------ Texte à lire

Livv
Décisions

CA Bordeaux, 4e ch. com., 7 mars 2023, n° 22/02224

BORDEAUX

Arrêt

Autre

COMPOSITION DE LA JURIDICTION

Président :

M. Franco

Conseillers :

Mme Goumilloux, Mme Masson

Avocats :

Me Galinat, Me Perrin

J. C. Bordeaux, du 27 avr. 2022, n° 22M0…

27 avril 2022

EXPOSE DU LITIGE

L'indivision [B] est constituée entre M. [K] [B], agissant en qualité de mandataire de l'indivision, Mme [R] [B], Mme [Z] [B] épouse [G], Mme [U] [B] épouse [H], M. [F] [B], Mme [L] [B] et Mme [M] [B].

Par arrêt partiellement infirmatif en date du 13 janvier 2020, la cour d'appel de Bordeaux a fixé à la somme de 134 530,32 euros, à titre chirographaire et définitif, la créance des consorts [B] ([R] [B], [Z] [B] épouse [G], [U] [B] épouse [H], [F] [B], [L] [B] et [M] [B]), en qualité de bailleurs, au passif de la liquidation judiciaire de la SA Maison [V] [P], au titre d'un bail commercial.

------------
------ Extrait de données

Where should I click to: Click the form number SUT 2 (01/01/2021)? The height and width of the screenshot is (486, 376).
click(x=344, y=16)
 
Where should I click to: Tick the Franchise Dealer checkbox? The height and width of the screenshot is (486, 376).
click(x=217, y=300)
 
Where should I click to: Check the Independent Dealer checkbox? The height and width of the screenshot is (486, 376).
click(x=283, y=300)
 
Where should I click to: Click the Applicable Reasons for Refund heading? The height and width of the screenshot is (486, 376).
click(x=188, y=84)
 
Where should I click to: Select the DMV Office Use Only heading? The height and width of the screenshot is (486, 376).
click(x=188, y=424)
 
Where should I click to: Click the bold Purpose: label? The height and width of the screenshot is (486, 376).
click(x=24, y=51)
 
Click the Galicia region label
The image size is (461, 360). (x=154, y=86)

------------
------ Extrait de données

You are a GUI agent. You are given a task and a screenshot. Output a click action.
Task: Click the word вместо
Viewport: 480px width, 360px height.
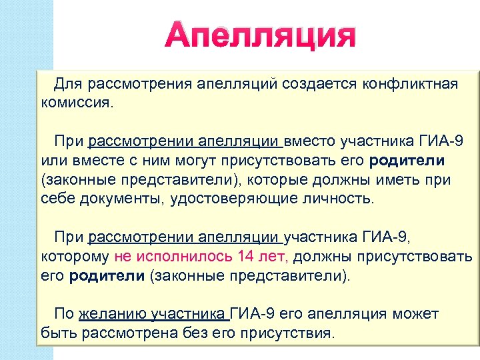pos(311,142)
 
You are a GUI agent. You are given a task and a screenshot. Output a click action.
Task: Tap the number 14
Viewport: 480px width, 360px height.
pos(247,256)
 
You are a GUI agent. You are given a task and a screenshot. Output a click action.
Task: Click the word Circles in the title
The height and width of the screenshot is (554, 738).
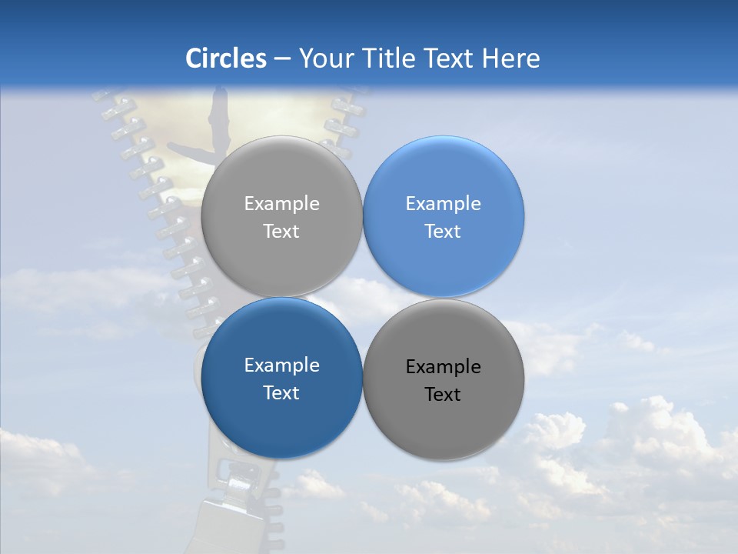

------------

* **Énoncé de l'exercice**: Poursuivez l'exposé du litige de l'arrêt de la cour d'appel de Bordeaux à la suite de sa dernière phrase. Il n'est pas nécessaire de recourir aux enregistrements.

* **Réponse rédigée**:
'L'indivision' [B] a présenté une requête au juge-commissaire aux fins d'obtenir le paiement à titre provisionnel d'une quote-part de sa créance à hauteur de 60 000 euros.

Après avoir relevé que le solde disponible à la procédure était de 2 900 329,28 euros, que le montant du passif chirographaire s'élevait à 24 835 229,49 euros, et qu'il existait des instances en cours, pour lesquelles les frais de procédure privilégiés restaient à parfaire, le juge-commissaire a considéré que le montant des distributions à intervenir au profit des créanciers chirographaires ne pouvait être établi avec certitude, et a rejeté la demande de paiement provisionnel par ordonnance en date du 27 avril 2022.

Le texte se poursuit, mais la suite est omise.